Regardless, we are reluctant to second-guess the trial court’s best interest findings in light of these allegations, particularly given the limited nature of the statement of the evidence on these issues. For example, the statement of the evidence submitted by Mother provides little context for the incident involving Daughter’s broken arm, such as why or how long medical care was delayed. And the statement of the evidence indicates that Father specifically denied that he had limited reading skills or that he was unable to understand the children’s schoolwork. Still, while we have no details concerning Father’s derogatory remarks, there can be little justification for a parent to make derogatory remarks against their co-parent in the presence of the children.

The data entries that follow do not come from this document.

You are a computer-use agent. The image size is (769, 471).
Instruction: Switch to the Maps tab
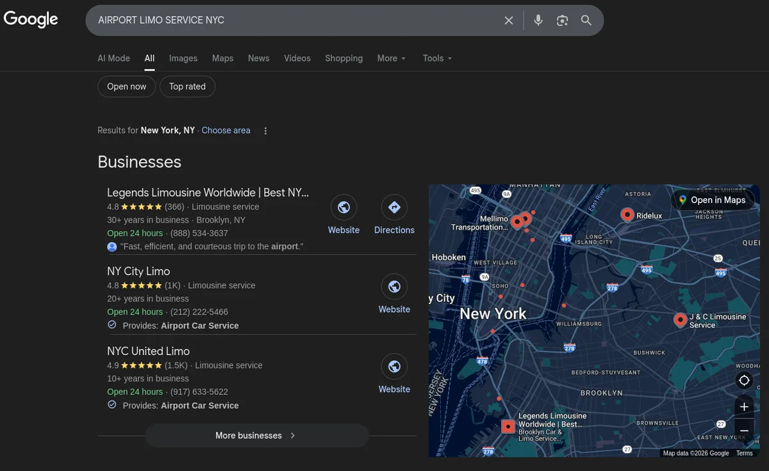pos(222,58)
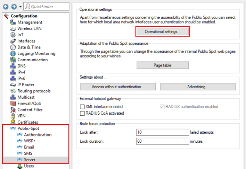
Task: Open the Operational settings dialog button
Action: tap(163, 32)
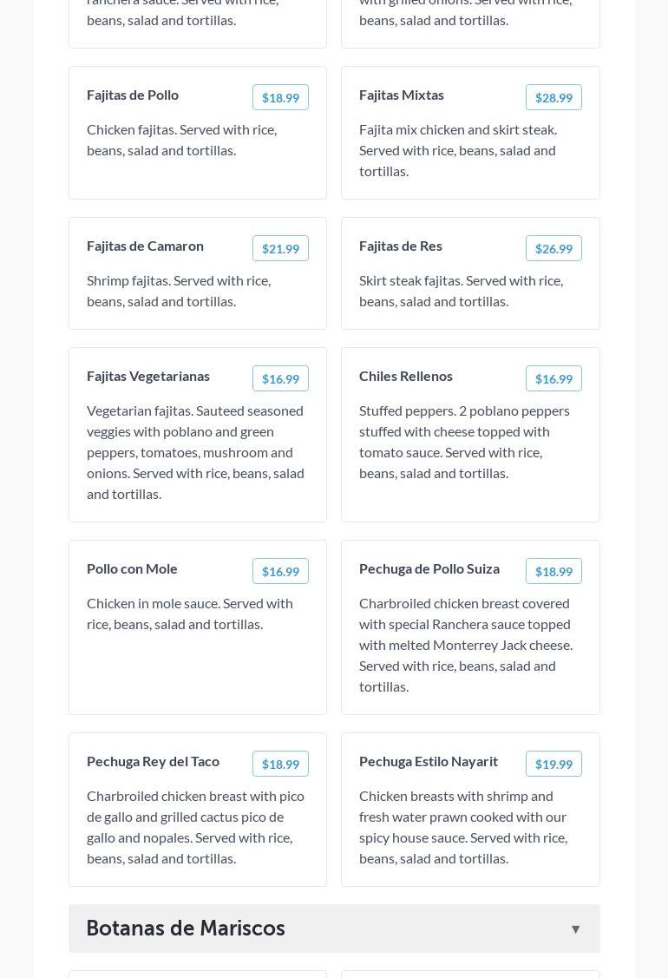Click the Pechuga de Pollo Suiza description

pos(466,645)
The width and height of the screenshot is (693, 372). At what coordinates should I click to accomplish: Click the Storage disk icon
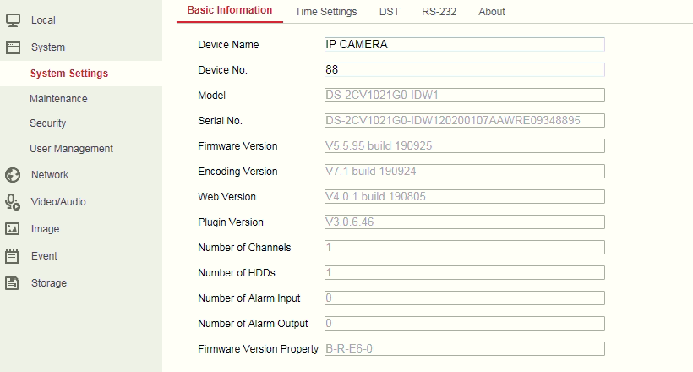(x=13, y=283)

Even if these allegations have some truth to them, however, we cannot conclude that they outweigh the facts the trial court found in favor of Father so as to justify interfering in the trial court’s custody order. See, e.g., Gaskill v. Gaskill, 936 S.W.2d 626, 631 (Tenn. Ct. App. 1996) (noting because child custody determinations “often hinge on subtle factors[,]” we are reluctant to second-guess a trial court’s decision in this area). As this Court has explained, the trial court is not required to “render an ideal order, even in matters involving visitation, to withstand reversal.” Richardson v. Richardson, No. M2020-00179-COA-R3-CV, 2021 WL 4240831, at *4 (Tenn. Ct. App. Sept. 17, 2021) (quoting Janet L. Richards, Richards on Tennessee Family Law § 9-2 (2d ed. 2004)). Here, the trial court gave “great weight” to the fact that Boyfriend engaged in physical abuse of Daughter in Mother’s home. Moreover, Mother refused to medicate the children as prescribed and refused to enroll Daughter in public school as agreed. Although Father’s home also presents its own concerns, the trial court appeared to be satisfied that Father was working to remedy any issues with the children in an appropriate manner. Thus, the evidence in the record does not preponderate against the trial court’s findings that the majority of the best interest factors favored naming Father primary residential parent or that the abuse that occurred in Mother’s home should be given particular weight. We therefore cannot conclude that the trial court erred in naming Father primary residential parent and awarding him the majority of the time with the children.
V. CONCLUSION
The judgment of the Hardin County General Sessions is affirmed, and this cause is remanded for further proceedings as may be necessary and consistent with this Opinion. -8- Costs of this appeal are taxed to Appellant Natasha C., for which execution may issue if necessary.